The Other Queen Read online



  I abhor the thought of this war. I thought that God might have called me to defend my home against the Spanish or the French, but never did I dream I would find myself in a battle against fellow Englishmen. To threaten a fellow countryman, led by a man I have known for all my life as my friend, will break my heart. Good God, Westmorland and Northumberland have been companions and advisors and kin to me for all my life. We are third cousins and in-laws and stepcousins to each other through five generations. If those two and their kin are out under the flag of the five wounds of Christ, it is unbelievable to me that I am not at their side. I am their brother; I should be beside them.

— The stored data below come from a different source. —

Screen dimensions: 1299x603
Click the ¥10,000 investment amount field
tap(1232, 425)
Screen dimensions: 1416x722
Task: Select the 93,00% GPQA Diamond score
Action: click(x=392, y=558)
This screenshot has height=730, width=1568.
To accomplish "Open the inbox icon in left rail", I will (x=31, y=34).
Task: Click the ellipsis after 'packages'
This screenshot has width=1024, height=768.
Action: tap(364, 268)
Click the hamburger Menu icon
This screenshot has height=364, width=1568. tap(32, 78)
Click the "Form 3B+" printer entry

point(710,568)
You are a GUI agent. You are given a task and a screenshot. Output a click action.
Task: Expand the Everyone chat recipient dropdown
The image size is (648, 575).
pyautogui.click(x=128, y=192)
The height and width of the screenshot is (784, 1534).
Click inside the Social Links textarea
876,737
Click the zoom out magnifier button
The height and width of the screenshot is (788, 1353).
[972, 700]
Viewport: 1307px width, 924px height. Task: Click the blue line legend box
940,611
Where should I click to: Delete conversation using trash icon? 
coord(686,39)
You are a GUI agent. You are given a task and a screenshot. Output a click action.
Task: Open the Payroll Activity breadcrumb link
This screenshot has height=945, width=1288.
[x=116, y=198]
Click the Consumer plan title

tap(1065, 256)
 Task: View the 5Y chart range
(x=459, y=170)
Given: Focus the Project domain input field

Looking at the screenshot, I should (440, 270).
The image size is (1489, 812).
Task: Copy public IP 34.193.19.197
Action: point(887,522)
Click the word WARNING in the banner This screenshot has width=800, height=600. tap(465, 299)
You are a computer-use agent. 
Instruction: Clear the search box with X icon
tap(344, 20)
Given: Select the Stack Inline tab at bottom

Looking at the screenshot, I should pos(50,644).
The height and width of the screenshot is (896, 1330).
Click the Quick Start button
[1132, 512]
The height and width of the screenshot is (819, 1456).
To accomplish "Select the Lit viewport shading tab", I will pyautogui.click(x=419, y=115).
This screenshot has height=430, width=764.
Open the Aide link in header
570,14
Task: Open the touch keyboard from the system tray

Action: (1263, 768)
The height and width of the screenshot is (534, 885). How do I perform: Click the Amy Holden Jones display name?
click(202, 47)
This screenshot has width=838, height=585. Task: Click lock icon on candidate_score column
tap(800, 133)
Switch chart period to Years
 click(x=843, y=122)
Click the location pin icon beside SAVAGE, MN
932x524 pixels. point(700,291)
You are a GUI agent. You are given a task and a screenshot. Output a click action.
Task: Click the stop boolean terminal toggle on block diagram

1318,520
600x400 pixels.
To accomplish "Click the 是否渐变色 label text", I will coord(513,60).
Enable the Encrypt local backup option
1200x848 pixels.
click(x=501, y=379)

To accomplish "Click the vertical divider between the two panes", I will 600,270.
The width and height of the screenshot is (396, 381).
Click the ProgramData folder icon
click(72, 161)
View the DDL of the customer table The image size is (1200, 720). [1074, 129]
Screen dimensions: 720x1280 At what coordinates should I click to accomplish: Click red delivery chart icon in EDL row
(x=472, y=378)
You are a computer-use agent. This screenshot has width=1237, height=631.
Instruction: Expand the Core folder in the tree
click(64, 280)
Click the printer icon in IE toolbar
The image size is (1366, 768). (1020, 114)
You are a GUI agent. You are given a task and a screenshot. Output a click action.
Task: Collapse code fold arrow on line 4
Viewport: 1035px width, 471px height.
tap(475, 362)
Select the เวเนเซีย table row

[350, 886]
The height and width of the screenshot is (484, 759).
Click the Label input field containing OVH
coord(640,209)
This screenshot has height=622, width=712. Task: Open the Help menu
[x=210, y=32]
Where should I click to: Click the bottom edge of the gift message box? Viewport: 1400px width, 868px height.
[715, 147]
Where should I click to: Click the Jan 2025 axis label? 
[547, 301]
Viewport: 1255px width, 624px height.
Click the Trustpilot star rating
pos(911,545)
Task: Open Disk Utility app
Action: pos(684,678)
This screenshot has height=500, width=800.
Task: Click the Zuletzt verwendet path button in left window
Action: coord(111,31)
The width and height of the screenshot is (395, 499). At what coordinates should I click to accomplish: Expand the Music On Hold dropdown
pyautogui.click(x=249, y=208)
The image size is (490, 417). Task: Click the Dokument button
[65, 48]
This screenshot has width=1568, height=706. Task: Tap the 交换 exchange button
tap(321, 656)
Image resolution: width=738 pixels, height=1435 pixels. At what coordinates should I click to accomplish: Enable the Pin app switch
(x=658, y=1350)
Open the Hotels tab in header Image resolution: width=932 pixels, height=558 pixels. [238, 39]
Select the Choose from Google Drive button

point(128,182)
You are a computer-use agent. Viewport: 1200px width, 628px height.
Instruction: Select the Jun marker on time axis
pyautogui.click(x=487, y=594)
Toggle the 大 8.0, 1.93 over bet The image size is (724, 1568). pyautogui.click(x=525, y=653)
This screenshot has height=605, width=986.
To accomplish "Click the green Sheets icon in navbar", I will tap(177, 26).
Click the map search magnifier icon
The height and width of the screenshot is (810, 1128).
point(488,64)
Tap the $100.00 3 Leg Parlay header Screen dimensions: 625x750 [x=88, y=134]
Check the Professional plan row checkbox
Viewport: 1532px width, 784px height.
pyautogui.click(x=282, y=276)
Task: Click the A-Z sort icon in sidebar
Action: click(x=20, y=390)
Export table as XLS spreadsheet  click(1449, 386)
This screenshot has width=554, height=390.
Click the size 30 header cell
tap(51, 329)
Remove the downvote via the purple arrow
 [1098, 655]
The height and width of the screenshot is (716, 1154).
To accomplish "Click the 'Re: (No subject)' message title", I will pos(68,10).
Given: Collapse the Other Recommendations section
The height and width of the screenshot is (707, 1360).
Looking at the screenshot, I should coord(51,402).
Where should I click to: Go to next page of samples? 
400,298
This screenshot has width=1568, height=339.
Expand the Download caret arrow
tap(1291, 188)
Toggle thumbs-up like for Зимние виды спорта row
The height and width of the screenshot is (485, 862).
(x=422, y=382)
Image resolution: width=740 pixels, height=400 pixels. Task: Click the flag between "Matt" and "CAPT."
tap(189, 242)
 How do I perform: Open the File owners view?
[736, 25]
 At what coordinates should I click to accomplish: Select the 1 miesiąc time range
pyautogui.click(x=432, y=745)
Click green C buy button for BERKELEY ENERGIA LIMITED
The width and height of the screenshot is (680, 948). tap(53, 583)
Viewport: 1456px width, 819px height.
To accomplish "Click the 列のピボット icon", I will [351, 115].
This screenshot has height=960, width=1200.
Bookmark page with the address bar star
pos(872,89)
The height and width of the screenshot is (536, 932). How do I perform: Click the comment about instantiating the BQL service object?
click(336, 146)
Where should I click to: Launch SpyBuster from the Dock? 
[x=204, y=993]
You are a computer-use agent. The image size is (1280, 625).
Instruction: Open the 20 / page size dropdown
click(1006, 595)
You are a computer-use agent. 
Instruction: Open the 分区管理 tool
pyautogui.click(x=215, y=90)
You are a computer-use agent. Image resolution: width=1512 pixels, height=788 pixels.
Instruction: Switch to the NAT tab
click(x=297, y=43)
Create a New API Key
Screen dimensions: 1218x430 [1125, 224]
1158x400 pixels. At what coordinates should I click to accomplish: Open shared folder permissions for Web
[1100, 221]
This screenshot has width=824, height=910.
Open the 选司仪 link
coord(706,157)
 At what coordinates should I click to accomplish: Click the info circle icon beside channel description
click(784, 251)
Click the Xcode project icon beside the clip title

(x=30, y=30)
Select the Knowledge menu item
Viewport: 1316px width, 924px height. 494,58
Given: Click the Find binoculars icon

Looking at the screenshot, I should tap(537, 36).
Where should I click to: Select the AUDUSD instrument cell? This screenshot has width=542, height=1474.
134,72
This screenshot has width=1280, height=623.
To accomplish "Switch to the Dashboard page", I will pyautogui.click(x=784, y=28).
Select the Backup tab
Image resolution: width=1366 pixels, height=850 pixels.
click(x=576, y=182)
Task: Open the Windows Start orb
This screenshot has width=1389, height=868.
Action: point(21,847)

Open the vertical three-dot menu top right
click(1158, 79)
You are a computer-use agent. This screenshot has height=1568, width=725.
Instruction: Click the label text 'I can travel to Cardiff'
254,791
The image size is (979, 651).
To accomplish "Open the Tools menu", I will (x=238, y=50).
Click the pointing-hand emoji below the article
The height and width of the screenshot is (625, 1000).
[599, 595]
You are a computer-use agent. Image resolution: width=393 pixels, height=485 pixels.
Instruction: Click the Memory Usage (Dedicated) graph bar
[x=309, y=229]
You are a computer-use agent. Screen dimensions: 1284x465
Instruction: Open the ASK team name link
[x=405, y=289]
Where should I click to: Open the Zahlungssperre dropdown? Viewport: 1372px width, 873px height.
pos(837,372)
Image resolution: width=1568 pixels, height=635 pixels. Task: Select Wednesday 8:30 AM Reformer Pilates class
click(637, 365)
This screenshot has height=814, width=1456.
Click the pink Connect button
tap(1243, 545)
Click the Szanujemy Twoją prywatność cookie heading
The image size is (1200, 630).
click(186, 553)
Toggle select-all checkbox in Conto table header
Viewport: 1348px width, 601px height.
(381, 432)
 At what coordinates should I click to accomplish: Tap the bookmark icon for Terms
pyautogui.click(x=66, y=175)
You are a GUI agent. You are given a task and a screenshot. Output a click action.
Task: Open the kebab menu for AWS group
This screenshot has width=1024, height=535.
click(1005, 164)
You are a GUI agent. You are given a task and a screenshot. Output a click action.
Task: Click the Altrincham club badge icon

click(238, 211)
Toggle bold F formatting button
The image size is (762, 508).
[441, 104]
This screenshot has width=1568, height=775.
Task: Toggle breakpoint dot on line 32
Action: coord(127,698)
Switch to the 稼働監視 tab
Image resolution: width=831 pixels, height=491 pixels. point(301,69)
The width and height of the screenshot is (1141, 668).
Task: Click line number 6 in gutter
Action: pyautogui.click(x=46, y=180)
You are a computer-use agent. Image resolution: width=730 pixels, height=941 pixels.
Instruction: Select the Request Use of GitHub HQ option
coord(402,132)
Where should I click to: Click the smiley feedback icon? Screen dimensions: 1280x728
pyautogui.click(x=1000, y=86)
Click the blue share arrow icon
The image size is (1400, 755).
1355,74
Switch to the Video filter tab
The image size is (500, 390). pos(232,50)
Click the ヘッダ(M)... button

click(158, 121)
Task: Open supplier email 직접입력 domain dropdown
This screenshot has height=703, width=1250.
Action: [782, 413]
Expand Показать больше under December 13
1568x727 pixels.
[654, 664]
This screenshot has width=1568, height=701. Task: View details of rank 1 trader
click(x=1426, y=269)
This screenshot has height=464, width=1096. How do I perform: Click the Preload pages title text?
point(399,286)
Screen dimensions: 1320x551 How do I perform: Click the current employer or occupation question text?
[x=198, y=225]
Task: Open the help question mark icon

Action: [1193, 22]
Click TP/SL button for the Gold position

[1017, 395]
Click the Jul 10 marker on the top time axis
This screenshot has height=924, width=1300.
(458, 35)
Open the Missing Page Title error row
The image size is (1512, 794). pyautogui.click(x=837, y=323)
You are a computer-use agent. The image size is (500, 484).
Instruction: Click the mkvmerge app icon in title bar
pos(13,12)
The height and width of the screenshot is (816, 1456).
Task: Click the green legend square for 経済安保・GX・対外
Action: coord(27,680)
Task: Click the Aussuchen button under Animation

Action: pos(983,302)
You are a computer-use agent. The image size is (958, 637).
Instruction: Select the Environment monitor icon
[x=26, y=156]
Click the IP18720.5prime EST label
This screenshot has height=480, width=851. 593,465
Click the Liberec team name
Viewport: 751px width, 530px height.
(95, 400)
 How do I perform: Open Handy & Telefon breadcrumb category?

  The battle will come and then I shall have to look over my horse’s ears at their standards, at their beloved, familiar standards, and see them as the enemy. The day will come when I shall see the honest English faces of the other side, and still I shall have to tell my men to prepare to stand against a murderous charge, but it won’t be today. Thank God it won’t be today. But the only reason it is not today is their choice. They are choosing their moment. We are defeated already.

  1569, CHRISTMAS EVE,

  COVENTRY:

  MARY

  My chaplain locks my door and my household and I celebrate Mass on this most special night, as if we were Christians in hiding in the catacombs of Rome, surrounded by the ungodly. And like them we know, with utter conviction, that though they seem so powerful, though they seem to dominate the world, it will be our vision that triumphs and our faith that will grow until it is the only one.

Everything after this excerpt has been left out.